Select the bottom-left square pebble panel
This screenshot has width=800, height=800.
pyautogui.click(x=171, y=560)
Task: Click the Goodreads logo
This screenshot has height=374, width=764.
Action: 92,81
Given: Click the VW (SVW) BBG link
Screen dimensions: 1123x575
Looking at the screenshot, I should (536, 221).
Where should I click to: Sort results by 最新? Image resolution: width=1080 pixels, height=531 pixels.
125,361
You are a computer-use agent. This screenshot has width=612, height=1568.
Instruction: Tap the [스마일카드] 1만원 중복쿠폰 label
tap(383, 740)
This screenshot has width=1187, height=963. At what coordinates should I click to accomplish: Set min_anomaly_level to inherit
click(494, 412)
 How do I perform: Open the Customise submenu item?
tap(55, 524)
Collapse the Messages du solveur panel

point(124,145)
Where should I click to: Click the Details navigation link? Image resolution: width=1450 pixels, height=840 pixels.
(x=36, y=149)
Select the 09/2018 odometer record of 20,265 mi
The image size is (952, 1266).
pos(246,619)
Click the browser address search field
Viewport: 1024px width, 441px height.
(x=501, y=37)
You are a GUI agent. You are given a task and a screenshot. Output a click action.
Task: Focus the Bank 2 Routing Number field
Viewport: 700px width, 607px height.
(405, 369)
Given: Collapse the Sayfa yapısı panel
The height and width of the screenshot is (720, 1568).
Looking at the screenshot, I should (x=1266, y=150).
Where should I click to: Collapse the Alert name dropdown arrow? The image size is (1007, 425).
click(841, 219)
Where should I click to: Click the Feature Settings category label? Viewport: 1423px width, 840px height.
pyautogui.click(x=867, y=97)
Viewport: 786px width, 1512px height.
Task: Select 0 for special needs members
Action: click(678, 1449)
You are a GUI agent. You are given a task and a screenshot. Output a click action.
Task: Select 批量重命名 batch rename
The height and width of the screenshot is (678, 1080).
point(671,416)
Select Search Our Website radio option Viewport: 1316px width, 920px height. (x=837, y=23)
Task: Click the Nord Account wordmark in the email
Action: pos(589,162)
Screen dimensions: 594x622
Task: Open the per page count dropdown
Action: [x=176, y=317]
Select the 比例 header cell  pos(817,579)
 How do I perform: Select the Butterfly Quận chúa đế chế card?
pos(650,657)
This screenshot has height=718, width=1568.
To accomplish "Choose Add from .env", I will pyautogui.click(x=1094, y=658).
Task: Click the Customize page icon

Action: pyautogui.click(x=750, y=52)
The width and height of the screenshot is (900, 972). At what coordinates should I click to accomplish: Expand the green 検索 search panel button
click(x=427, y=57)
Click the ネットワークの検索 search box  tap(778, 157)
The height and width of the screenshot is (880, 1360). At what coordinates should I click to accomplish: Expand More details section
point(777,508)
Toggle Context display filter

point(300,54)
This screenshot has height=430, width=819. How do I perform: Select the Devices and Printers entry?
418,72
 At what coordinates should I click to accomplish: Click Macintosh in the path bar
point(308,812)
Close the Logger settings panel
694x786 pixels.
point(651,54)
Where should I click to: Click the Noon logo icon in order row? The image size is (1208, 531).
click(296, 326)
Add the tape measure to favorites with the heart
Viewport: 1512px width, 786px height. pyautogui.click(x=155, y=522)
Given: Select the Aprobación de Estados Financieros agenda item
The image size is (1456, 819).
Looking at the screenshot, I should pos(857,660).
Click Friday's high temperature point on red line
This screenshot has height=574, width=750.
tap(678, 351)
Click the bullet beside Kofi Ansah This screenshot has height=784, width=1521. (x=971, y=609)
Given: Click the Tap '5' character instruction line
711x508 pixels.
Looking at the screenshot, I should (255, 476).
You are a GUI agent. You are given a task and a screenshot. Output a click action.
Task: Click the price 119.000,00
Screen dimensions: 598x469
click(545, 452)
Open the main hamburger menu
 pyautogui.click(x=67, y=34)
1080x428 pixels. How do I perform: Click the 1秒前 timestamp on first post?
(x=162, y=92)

=======

Output the complete data exactly as written.

Solution:
Select the bottom-left square pebble panel
This screenshot has width=800, height=800.
pyautogui.click(x=171, y=560)
Task: Click the Goodreads logo
This screenshot has height=374, width=764.
Action: 92,81
Given: Click the VW (SVW) BBG link
Screen dimensions: 1123x575
Looking at the screenshot, I should (536, 221).
Where should I click to: Sort results by 最新? Image resolution: width=1080 pixels, height=531 pixels.
125,361
You are a computer-use agent. This screenshot has width=612, height=1568.
Instruction: Tap the [스마일카드] 1만원 중복쿠폰 label
tap(383, 740)
This screenshot has width=1187, height=963. At what coordinates should I click to accomplish: Set min_anomaly_level to inherit
click(494, 412)
 How do I perform: Open the Customise submenu item?
tap(55, 524)
Collapse the Messages du solveur panel

point(124,145)
Where should I click to: Click the Details navigation link? Image resolution: width=1450 pixels, height=840 pixels.
(x=36, y=149)
Select the 09/2018 odometer record of 20,265 mi
The image size is (952, 1266).
pos(246,619)
Click the browser address search field
Viewport: 1024px width, 441px height.
(x=501, y=37)
You are a GUI agent. You are given a task and a screenshot. Output a click action.
Task: Focus the Bank 2 Routing Number field
Viewport: 700px width, 607px height.
(405, 369)
Given: Collapse the Sayfa yapısı panel
The height and width of the screenshot is (720, 1568).
Looking at the screenshot, I should (x=1266, y=150).
Where should I click to: Collapse the Alert name dropdown arrow? The image size is (1007, 425).
click(841, 219)
Where should I click to: Click the Feature Settings category label? Viewport: 1423px width, 840px height.
pyautogui.click(x=867, y=97)
Viewport: 786px width, 1512px height.
Task: Select 0 for special needs members
Action: click(678, 1449)
You are a GUI agent. You are given a task and a screenshot. Output a click action.
Task: Select 批量重命名 batch rename
The height and width of the screenshot is (678, 1080).
point(671,416)
Select Search Our Website radio option Viewport: 1316px width, 920px height. (x=837, y=23)
Task: Click the Nord Account wordmark in the email
Action: pos(589,162)
Screen dimensions: 594x622
Task: Open the per page count dropdown
Action: [x=176, y=317]
Select the 比例 header cell  pos(817,579)
 How do I perform: Select the Butterfly Quận chúa đế chế card?
pos(650,657)
This screenshot has height=718, width=1568.
To accomplish "Choose Add from .env", I will pyautogui.click(x=1094, y=658).
Task: Click the Customize page icon

Action: pyautogui.click(x=750, y=52)
The width and height of the screenshot is (900, 972). At what coordinates should I click to accomplish: Expand the green 検索 search panel button
click(x=427, y=57)
Click the ネットワークの検索 search box  tap(778, 157)
The height and width of the screenshot is (880, 1360). At what coordinates should I click to accomplish: Expand More details section
point(777,508)
Toggle Context display filter

point(300,54)
This screenshot has height=430, width=819. How do I perform: Select the Devices and Printers entry?
418,72
 At what coordinates should I click to accomplish: Click Macintosh in the path bar
point(308,812)
Close the Logger settings panel
694x786 pixels.
point(651,54)
Where should I click to: Click the Noon logo icon in order row? The image size is (1208, 531).
click(296, 326)
Add the tape measure to favorites with the heart
Viewport: 1512px width, 786px height. pyautogui.click(x=155, y=522)
Given: Select the Aprobación de Estados Financieros agenda item
The image size is (1456, 819).
Looking at the screenshot, I should pos(857,660).
Click Friday's high temperature point on red line
This screenshot has height=574, width=750.
tap(678, 351)
Click the bullet beside Kofi Ansah This screenshot has height=784, width=1521. (x=971, y=609)
Given: Click the Tap '5' character instruction line
711x508 pixels.
Looking at the screenshot, I should (255, 476).
You are a GUI agent. You are given a task and a screenshot. Output a click action.
Task: Click the price 119.000,00
Screen dimensions: 598x469
click(545, 452)
Open the main hamburger menu
 pyautogui.click(x=67, y=34)
1080x428 pixels. How do I perform: Click the 1秒前 timestamp on first post?
(x=162, y=92)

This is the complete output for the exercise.